Word and item position data:
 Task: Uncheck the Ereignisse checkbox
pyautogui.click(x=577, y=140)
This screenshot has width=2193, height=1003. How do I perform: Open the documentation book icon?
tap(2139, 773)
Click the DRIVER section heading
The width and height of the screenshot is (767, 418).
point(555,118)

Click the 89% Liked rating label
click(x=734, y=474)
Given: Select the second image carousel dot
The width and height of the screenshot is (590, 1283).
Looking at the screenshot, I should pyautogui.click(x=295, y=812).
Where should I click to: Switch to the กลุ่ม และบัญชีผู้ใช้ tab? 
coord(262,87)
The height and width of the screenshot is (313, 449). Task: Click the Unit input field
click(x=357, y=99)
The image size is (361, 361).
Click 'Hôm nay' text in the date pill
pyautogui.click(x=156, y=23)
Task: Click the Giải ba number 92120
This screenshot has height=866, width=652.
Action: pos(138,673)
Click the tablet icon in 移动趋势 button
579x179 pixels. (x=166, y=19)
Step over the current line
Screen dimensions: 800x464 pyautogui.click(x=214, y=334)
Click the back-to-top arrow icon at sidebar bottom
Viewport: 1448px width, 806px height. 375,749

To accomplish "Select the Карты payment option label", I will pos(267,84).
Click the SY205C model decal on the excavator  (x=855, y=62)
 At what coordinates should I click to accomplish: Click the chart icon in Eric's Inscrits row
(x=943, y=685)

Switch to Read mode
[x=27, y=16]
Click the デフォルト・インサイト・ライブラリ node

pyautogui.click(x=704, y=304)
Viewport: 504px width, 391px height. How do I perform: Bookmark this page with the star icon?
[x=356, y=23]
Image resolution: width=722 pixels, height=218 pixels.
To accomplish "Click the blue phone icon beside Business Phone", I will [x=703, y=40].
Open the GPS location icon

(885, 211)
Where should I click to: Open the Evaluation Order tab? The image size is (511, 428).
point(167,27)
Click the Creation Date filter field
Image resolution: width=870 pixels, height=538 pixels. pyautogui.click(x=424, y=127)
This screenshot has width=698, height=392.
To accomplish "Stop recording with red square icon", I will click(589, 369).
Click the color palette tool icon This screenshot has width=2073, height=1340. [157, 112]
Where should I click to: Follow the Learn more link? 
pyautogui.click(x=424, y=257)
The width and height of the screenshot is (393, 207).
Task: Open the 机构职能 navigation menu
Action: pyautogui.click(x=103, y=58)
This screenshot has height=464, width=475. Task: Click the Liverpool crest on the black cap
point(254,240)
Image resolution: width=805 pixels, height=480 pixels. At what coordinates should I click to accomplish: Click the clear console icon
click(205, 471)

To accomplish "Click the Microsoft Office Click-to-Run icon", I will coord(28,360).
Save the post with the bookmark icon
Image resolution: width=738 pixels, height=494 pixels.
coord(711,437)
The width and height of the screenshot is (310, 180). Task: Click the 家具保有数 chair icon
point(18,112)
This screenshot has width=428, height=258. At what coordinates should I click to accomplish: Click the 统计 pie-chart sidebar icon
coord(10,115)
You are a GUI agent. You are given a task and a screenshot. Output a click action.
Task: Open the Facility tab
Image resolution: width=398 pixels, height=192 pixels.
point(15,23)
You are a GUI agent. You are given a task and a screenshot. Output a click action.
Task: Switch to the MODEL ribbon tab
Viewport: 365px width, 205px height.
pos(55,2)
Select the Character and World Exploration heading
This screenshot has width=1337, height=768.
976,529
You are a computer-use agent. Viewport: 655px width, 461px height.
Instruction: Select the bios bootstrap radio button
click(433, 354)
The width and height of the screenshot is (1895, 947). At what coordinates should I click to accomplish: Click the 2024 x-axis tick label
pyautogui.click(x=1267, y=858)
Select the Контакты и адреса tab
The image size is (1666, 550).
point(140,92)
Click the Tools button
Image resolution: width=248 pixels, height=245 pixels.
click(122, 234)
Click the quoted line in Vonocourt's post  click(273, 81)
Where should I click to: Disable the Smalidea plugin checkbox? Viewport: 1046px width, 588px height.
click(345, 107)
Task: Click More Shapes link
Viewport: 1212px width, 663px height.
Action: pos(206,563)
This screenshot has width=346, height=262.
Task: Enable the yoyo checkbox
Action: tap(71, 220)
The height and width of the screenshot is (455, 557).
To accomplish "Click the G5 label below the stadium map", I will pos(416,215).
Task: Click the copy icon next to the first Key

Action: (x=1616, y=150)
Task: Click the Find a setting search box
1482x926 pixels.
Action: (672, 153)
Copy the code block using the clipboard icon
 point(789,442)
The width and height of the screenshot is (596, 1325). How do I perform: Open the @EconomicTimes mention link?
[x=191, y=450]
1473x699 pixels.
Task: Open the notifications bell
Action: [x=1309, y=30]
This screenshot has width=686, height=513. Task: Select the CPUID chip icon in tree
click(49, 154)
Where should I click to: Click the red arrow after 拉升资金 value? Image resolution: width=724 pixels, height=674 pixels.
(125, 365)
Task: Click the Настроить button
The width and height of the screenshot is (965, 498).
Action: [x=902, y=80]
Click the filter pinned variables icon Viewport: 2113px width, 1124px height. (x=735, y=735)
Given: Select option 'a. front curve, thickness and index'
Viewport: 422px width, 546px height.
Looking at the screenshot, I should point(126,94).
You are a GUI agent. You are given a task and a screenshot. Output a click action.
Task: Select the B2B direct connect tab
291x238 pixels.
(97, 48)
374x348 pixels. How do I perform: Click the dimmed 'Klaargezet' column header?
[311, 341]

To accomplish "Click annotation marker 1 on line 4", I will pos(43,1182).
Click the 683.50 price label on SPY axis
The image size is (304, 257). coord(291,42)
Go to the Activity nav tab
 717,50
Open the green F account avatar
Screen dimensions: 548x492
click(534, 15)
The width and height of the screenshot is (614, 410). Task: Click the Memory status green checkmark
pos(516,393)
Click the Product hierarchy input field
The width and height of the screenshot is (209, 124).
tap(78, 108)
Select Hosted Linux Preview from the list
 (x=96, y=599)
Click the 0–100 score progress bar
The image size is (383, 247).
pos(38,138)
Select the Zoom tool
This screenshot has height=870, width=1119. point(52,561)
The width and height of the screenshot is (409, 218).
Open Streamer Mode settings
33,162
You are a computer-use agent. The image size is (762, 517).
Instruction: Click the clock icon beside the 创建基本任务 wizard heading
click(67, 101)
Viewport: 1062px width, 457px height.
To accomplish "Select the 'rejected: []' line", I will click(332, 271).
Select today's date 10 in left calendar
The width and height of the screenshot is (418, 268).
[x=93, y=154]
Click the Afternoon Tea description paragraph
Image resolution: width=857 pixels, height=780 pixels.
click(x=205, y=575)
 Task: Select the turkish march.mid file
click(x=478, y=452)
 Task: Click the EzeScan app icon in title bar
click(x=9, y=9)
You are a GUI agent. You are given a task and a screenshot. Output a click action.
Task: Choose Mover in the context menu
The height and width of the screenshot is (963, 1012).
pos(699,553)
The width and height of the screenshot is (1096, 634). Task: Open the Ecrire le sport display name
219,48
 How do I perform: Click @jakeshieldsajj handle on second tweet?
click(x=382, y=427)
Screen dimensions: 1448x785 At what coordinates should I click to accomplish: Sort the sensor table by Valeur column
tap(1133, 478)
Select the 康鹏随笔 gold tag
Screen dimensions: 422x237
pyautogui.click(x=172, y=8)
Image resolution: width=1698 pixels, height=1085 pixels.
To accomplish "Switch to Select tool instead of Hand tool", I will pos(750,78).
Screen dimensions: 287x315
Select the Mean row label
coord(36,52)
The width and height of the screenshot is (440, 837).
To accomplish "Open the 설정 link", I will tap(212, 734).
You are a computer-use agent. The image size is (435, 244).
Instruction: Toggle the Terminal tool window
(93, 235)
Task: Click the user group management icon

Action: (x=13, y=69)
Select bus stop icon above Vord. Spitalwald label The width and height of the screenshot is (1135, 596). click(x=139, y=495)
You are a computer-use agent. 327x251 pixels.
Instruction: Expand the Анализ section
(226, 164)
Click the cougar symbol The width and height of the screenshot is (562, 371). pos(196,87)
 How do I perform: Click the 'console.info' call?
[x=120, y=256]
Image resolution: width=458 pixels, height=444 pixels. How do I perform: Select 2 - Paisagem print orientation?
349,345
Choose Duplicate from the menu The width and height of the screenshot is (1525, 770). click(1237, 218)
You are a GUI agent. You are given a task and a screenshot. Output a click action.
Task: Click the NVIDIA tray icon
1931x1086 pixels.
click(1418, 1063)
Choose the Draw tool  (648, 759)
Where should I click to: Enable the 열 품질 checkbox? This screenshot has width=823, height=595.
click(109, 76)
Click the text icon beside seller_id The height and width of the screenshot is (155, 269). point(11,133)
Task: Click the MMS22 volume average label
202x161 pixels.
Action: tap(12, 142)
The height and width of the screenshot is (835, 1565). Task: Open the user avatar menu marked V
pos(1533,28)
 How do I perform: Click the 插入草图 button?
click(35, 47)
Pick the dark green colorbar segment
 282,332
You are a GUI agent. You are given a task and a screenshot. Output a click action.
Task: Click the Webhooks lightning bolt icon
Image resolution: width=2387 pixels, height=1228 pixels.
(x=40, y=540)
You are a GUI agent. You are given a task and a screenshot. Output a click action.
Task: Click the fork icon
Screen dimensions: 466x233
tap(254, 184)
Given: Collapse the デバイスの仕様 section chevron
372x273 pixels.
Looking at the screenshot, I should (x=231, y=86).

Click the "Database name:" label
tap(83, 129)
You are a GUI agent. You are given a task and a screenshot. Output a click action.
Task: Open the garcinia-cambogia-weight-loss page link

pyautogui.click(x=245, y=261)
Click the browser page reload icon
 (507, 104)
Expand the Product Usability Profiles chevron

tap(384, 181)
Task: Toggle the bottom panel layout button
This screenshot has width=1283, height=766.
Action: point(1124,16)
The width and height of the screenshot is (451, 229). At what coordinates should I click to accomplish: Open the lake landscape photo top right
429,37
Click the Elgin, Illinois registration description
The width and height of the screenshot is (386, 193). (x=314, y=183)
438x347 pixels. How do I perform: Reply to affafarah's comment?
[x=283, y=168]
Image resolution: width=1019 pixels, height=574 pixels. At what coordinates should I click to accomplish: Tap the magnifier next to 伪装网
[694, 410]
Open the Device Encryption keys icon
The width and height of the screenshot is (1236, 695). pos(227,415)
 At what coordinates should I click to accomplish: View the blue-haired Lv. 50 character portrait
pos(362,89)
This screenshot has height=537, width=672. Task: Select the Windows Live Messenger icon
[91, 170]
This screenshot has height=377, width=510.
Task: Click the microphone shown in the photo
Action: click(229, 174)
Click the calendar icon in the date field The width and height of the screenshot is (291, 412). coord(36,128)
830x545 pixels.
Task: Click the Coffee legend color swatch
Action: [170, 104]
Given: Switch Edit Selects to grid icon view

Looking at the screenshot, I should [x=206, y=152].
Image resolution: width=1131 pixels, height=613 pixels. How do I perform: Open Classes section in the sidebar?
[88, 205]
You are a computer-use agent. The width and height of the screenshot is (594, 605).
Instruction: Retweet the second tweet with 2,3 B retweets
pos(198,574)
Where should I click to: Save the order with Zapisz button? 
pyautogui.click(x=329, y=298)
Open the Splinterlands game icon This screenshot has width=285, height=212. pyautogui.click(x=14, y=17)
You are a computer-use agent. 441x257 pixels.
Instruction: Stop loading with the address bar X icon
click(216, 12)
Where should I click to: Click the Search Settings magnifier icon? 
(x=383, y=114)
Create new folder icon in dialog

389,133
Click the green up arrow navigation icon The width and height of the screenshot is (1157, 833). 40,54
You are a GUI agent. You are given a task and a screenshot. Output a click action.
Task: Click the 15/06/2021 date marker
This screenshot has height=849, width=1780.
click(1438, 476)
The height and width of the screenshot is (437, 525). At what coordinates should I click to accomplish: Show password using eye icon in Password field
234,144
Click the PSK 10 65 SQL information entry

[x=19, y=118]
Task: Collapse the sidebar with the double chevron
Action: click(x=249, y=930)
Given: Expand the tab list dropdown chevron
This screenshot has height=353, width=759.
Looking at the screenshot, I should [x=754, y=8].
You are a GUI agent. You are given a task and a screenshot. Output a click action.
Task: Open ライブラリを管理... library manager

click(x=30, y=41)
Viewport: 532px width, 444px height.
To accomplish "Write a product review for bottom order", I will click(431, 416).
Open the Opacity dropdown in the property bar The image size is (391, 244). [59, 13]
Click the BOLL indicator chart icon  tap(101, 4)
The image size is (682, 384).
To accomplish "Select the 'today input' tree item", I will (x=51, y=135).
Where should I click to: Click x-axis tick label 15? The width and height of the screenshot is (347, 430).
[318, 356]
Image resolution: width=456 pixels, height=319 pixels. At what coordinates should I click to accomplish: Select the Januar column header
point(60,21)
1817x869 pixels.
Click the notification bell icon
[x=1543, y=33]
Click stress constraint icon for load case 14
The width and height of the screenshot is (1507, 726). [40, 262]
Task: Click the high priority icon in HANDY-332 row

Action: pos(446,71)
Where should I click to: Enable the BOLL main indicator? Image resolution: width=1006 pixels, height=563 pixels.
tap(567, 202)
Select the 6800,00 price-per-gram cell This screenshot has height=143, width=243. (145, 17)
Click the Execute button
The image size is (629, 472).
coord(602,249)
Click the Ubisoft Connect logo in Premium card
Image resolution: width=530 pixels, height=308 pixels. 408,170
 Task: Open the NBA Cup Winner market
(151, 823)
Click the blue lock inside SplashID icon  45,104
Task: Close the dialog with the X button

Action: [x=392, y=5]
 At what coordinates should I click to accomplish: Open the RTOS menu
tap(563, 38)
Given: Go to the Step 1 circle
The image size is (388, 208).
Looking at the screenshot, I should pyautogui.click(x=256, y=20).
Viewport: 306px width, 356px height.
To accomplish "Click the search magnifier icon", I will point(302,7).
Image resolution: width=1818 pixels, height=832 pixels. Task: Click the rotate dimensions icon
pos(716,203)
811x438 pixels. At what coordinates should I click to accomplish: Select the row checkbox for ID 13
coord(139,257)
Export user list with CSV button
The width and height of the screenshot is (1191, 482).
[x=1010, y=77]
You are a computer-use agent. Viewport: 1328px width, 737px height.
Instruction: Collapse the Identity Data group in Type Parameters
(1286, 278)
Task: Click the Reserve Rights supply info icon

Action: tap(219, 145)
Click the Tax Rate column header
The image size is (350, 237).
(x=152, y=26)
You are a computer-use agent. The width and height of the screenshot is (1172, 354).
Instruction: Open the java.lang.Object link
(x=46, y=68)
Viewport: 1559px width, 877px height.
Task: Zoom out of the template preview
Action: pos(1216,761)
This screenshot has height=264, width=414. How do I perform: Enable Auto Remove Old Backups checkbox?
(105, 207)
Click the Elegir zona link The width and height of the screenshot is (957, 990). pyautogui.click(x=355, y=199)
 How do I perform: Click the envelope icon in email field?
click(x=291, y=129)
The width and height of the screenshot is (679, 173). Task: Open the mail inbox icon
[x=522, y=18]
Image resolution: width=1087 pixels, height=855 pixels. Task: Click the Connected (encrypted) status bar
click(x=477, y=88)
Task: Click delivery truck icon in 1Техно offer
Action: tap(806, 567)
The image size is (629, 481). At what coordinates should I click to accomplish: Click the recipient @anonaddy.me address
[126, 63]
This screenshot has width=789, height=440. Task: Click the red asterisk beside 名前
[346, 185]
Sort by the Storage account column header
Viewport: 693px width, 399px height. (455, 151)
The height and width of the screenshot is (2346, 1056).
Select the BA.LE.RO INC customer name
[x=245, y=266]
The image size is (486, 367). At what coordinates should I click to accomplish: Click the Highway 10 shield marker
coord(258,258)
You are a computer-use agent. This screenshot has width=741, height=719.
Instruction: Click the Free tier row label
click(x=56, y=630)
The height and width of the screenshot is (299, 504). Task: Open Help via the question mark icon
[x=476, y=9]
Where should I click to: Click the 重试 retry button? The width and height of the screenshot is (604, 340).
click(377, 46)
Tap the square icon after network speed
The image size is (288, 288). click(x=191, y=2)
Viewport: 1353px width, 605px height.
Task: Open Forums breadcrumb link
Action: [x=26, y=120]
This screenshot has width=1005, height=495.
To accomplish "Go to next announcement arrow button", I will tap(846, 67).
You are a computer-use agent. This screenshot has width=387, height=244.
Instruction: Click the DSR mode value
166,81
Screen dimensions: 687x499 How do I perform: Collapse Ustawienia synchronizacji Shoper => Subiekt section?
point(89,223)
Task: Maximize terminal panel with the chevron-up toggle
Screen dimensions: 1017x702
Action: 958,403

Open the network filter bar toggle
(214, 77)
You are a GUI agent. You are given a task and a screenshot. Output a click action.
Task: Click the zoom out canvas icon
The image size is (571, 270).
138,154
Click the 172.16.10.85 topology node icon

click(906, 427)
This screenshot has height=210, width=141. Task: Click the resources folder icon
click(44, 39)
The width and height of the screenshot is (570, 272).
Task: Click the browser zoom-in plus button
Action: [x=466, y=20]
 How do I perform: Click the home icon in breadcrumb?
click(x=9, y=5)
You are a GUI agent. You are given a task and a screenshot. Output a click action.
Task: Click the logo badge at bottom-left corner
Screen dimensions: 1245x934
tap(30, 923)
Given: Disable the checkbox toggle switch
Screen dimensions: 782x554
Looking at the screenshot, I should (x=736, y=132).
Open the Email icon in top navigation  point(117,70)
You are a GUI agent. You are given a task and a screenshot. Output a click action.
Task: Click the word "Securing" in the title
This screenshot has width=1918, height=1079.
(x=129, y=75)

◆ WHAT IS BEING ASKED: Could you convert the items starting at the line that contains "Click the 89% Liked rating label" and ending at the line that contains "will click(589, 369).", both lines included, into a numbered list with the blank lines dropped?

◆ REPLY:
1. Click the 89% Liked rating label
2. click(x=734, y=474)
3. Given: Select the second image carousel dot
4. The width and height of the screenshot is (590, 1283).
5. Looking at the screenshot, I should pyautogui.click(x=295, y=812).
6. Where should I click to: Switch to the กลุ่ม และบัญชีผู้ใช้ tab? 
7. coord(262,87)
8. The height and width of the screenshot is (313, 449). Task: Click the Unit input field
9. click(x=357, y=99)
10. The image size is (361, 361).
11. Click 'Hôm nay' text in the date pill
12. pyautogui.click(x=156, y=23)
13. Task: Click the Giải ba number 92120
14. This screenshot has height=866, width=652.
15. Action: pos(138,673)
16. Click the tablet icon in 移动趋势 button
17. 579x179 pixels. (x=166, y=19)
18. Step over the current line
19. Screen dimensions: 800x464 pyautogui.click(x=214, y=334)
20. Click the back-to-top arrow icon at sidebar bottom
21. Viewport: 1448px width, 806px height. 375,749
22. To accomplish "Select the Карты payment option label", I will pos(267,84).
23. Click the SY205C model decal on the excavator  (x=855, y=62)
24.  At what coordinates should I click to accomplish: Click the chart icon in Eric's Inscrits row
25. (x=943, y=685)
26. Switch to Read mode
27. [x=27, y=16]
28. Click the デフォルト・インサイト・ライブラリ node
29. pyautogui.click(x=704, y=304)
30. Viewport: 504px width, 391px height. How do I perform: Bookmark this page with the star icon?
31. [x=356, y=23]
32. Image resolution: width=722 pixels, height=218 pixels.
33. To accomplish "Click the blue phone icon beside Business Phone", I will [x=703, y=40].
34. Open the GPS location icon
35. (885, 211)
36. Where should I click to: Open the Evaluation Order tab? The image size is (511, 428).
37. point(167,27)
38. Click the Creation Date filter field
39. Image resolution: width=870 pixels, height=538 pixels. pyautogui.click(x=424, y=127)
40. This screenshot has width=698, height=392.
41. To accomplish "Stop recording with red square icon", I will click(589, 369).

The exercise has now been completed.